Great Expectations, Part One: Proportion
(Side note: Hello! My name is Sanya Weathers. I’ve been working as a director and a consultant in the MMO community management field since 2001. Before that, I had jobs in marketing, theatrical production, and journalism. Feel free to googlestalk me if you want to know more about my specific jobs. If you come across that photoshop job with the cow, don’t worry – I know about it already, and that kind of thing happens when your employer nerfs assassins. But that was long ago, and right now, I’m just excited to be on board the Metaverse Mod Squad train and writing some blog entries.)
If you get a few community professionals together to talk about best practices, “expectation management” is going to be the main topic. That’s not because we like beating dead horses (though we do, or we wouldn’t write FAQs for a living) or because we’ve been burned by improper management (though we have – do not ask to see the scars while you’re eating). It’s because expectation management is the main component of every community job from the part time forum mod to the director.
There are multiple components in proper expectation management, and we’ll discuss them all in coming weeks. Today’s component is “Proportion.”
Post launch, your community efforts must be in equal proportion to your marketing efforts.
We’ve seen it time and time again in the MMO market space. A product launches, immediately fails to be the perfect virtual world come to save us all, and the forums fill with disappointment. But some of those forums metastasize into festering cesspools, and others don’t. There is no relationship between the quality of the product and the fester factor, either. Instead, the key predictor is proportion.
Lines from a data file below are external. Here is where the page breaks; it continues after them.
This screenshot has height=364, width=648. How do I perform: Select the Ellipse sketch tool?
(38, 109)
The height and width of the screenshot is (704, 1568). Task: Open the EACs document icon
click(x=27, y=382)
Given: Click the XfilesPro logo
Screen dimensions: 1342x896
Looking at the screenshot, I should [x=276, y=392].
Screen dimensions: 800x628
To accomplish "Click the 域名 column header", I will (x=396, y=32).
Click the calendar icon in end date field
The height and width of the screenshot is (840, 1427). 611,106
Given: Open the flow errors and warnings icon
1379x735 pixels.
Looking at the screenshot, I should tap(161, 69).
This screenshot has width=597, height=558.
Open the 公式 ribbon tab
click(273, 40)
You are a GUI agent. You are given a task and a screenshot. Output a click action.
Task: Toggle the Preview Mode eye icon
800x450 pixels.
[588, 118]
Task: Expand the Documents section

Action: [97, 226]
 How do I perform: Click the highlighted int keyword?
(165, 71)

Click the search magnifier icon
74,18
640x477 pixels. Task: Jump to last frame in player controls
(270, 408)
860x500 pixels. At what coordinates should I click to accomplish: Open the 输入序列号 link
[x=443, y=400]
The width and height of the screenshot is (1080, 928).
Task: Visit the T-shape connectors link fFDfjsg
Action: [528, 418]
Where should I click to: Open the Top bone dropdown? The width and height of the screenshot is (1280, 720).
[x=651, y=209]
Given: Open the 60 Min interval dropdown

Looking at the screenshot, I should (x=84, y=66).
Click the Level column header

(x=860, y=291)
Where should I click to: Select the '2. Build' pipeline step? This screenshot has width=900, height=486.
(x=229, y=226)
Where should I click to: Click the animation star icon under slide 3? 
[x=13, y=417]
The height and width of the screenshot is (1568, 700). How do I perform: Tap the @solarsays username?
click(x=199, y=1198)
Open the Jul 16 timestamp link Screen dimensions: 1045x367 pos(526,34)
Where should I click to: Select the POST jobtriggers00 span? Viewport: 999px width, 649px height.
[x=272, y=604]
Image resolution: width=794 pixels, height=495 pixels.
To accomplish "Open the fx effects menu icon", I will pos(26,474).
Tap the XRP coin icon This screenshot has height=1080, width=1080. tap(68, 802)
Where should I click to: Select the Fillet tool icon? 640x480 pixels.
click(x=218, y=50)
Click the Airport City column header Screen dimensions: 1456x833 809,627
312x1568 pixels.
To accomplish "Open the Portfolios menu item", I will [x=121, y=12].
If the pre-launch promotion presented the product as polished, and the development team as large and well funded (and the product and the team are usually presented that way, since the goal is to sell the product), customers will expect the best and resent anything less than perfection. That’s very normal.
If, post launch, the messaging continues to be entirely focused on the kind of positive-only material that drives sales, the customer will become equally as focused on the money. “Am I getting my money’s worth?” is a line of thought that turns people inwards. A sales-driven message to someone who has already bought the product will backfire in the long run.
In an MMO, you want to turn a customer’s thoughts outwards, and into areas that will aid retention. Community driven initiatives such as social bonding, planned activities, accomplishments, and comparative ranking accomplishes retention in a way that sales messaging doesn’t (and never has).
How do you ease the transition from sales to retention? Strategically positioning your community team before the launch. And moderating your forums with a velvet-clad iron fist, of course.